■ Consignes
**1.** Répondez à ces questions sur l'extrait consacré à l'IA et aux data centers :
(a) Dans les modèles mathématiques, que devient chaque mot ?
(b) Combien de processeurs Nvidia compte le dernier centre installé pour alimenter Grok, et quelle puissance électrique exige-t-il ?
(c) Pourquoi évite-t-on d'implanter des data centers dans les pays tropicaux ?
**2.** Reprenez l'extrait consacré à l'IA et aux data centers après sa dernière phrase.

Pour qu’un modèle d’IA puisse faire de même, il a besoin d’une immense base de données contenant des milliards de textes, images, vidéos et sons.
Mais cela ne suffit pas. Il doit également analyser la syntaxe et le contexte grâce à des outils linguistiques et les convertir en modèles mathématiques où chaque mot devient un vecteur mathématique lié aux autres.
Enfin, grâce à l’apprentissage, l’IA compare ces vecteurs mathématiques et vérifie des milliers de phrases pour affiner son modèle de langage dans un domaine particulier.
Lorsque ces domaines et technologies sont combinées, elles donnent naissance aux modèles de langage à grande échelle (LLM – Large Language Models), souvent vulgarisés sous le terme d’intelligence artificielle générative.
De la même manière que la foudre n’est qu’une décharge électrique et non un signe que « le ciel nous tombe sur la tête », comprendre l’IA permet de démystifier son fonctionnement.
Loin d’une conscience artificielle, elle reste une simulation ultra-rapide d’un dialogue, basée sur l’analyse d’un immense corpus de données humaines.
L’IA est donc un outil puissant, mais elle ne pense pas. Elle simule, elle apprend, mais elle ne comprend pas au sens humain du terme.
Les LLM : Un accélérateur de réflexion
Une fois disponibles, les modèles de langage à grande échelle (LLM) peuvent répondre à une multitude de questions, facilitant ainsi l’apprentissage et accélérant la réflexion humaine. Ces outils ne remplacent pas l’intelligence, mais ils la complètent en permettant un accès instantané à une immense base de connaissances.
Derrière la mode des "datacenters"
Pourquoi les data centers sont-ils autant mis en avant ?
Probablement parce qu’ils représentent quelque chose de concret : des bâtiments physiques, remplis d’ordinateurs, qui emploient des personnes. Ils sont visibles, tangibles, et donc plus facilement compréhensibles que des concepts abstraits comme l’IA ou les algorithmes.
Mais un data center, c’est bien plus qu’un simple bâtiment. Par exemple, le dernier centre installé pour alimenter Grok (l’IA de X) comprend 200 000 processeurs Nvidia et requiert une puissance électrique de 150 MW. À titre de comparaison, un réacteur nucléaire délivre une puissance comprise entre 500 et 900 MW.
L’enjeu énergétique des data centers
Évidemment, ces infrastructures dégagent énormément de chaleur, qui est souvent revendue localement sous forme de chauffage. C’est pourquoi on évite d’implanter des data centers dans les pays tropicaux, où leur refroidissement serait trop coûteux. Cette contrainte explique notamment pourquoi les Émirats arabes unis investissent dans des data centers en Europe et ailleurs dans le monde, où les températures sont plus favorables.

■ Éléments répertoriés dans un jeu de données
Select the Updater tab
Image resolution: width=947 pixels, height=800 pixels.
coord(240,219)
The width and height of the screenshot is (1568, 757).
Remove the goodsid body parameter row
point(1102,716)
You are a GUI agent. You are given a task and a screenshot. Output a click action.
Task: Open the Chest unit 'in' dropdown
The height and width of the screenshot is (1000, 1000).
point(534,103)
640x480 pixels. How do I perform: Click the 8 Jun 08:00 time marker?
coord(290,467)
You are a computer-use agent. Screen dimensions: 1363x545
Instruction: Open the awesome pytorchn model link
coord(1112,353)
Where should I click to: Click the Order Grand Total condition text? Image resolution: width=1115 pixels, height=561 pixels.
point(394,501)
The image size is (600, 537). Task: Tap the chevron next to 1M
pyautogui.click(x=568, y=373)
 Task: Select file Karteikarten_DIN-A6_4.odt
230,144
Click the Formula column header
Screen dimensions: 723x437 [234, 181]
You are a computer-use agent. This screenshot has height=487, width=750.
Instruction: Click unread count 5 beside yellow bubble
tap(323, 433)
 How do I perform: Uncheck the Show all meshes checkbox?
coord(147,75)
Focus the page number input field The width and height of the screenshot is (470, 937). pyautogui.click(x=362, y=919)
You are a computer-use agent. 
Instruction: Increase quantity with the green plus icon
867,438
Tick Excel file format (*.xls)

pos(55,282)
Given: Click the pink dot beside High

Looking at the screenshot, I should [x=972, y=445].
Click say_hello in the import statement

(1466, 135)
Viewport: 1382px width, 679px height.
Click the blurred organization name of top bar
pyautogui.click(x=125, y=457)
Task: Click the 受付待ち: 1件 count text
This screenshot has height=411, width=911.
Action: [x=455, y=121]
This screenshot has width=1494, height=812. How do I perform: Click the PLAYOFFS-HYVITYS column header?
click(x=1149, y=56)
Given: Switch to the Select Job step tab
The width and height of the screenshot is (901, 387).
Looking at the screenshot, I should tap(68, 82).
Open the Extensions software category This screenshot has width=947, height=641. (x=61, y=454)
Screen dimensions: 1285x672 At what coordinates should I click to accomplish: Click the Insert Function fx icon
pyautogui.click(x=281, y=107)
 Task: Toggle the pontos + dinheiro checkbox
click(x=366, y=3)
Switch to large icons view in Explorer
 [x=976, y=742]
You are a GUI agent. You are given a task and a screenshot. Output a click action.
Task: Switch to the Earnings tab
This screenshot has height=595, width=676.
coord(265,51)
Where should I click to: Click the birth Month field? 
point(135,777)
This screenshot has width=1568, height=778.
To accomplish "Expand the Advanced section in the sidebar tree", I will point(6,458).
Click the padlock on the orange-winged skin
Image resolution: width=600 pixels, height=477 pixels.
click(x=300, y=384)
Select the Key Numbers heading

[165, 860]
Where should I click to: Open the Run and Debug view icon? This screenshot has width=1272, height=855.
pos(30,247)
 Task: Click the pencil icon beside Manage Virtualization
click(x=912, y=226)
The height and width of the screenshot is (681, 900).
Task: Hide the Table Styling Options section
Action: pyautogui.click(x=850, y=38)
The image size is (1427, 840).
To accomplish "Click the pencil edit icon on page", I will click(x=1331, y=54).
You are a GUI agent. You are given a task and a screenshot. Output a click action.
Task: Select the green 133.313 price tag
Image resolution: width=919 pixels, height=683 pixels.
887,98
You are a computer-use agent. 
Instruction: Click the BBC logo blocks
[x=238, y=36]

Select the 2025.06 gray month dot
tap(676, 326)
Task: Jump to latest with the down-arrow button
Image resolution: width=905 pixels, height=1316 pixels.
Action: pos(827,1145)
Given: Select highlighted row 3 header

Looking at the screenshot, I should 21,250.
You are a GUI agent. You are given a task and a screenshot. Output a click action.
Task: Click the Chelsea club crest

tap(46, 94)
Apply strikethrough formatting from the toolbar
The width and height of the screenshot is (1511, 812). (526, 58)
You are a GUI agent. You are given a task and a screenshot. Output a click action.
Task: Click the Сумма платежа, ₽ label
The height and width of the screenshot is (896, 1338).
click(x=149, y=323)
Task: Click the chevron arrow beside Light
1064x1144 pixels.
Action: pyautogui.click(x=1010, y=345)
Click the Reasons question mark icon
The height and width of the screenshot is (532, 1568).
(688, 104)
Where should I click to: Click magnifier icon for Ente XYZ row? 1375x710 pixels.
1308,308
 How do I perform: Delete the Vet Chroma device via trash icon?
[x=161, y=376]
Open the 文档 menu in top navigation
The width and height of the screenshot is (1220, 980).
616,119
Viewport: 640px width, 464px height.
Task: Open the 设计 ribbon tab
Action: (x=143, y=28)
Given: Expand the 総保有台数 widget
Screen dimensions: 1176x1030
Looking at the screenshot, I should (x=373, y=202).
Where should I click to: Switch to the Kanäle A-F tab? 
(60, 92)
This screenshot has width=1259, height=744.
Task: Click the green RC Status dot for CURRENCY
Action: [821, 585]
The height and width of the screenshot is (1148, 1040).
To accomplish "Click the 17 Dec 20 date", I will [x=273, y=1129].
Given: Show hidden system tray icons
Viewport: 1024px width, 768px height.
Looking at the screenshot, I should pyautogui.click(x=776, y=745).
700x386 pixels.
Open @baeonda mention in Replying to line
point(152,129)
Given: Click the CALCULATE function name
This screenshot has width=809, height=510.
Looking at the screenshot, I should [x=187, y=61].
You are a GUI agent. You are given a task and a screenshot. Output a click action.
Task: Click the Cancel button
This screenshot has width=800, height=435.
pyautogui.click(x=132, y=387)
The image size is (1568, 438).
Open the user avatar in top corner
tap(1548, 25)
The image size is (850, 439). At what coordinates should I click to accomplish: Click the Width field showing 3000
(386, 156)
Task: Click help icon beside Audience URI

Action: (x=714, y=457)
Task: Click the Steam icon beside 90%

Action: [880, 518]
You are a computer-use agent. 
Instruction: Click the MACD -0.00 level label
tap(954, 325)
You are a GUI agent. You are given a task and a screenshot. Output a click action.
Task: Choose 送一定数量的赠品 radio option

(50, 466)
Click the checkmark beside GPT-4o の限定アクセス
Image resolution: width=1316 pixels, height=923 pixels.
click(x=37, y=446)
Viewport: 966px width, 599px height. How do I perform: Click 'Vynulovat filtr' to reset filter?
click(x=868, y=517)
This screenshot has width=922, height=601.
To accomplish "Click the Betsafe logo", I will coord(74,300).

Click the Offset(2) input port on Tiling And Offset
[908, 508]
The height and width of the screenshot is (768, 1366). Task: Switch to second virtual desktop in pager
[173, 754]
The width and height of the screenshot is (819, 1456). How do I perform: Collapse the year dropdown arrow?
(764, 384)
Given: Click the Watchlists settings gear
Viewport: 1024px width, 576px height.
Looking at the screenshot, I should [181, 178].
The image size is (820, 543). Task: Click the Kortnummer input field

■ Réponses par point
**1.**
(a) Chaque mot devient un vecteur mathématique lié aux autres.
(b) Il compte 200 000 processeurs Nvidia et exige une puissance de 150 MW.
(c) Leur refroidissement y serait trop coûteux.

**2.**
L’importance du réseau ultra haut débit
L’accès aux données stockées dans ces centres repose sur des connexions Internet ultra haut débit, allant de 100 à 700 Gb/s, voire plus !
Pour donner un ordre de grandeur, une connexion fibre domestique offre environ 500 Mb/s. Un data center, lui, a besoin d’une capacité 500 fois supérieure. Contrairement à une idée reçue, il ne suffit pas de multiplier les connexions à 500 Mb/s pour augmenter le débit global. L’architecture du réseau doit être pensée différemment pour supporter une telle charge.
Élargir un ruisseau n’augmente pas la vitesse de deplacement de l’eau pour ce faire il faut augmenter la pente !
Le vrai enjeu : la maîtrise des données
Une fois le data center en place, encore faut-il le remplir de données. Et c’est là que réside le véritable défi.
La richesse d’une entreprise repose directement sur la qualité et la disponibilité de ses données. Les grands acteurs du numérique ne vont évidemment pas partager leurs bases gratuitement. Or, sans données, même le meilleur modèle d’apprentissage ou de langage devient inutile.
Le contrôle des données est donc l’enjeu central de la compétition autour de l’IA.
En conclusion, comprendre pour mieux utiliser
Tout comme l’entropie ne fait qu’augmenter et que le voyage dans le passé est impossible, revenir à une époque où ado je feuilletais l’Encyclopædia Universalis est une chimère.
Aujourd’hui, la simulation d’un dialogue humain par une machine est une réalité. Il ne s’agit plus de se demander si ces technologies vont impacter notre quotidien, mais comment nous pouvons mieux les comprendre pour les exploiter intelligemment.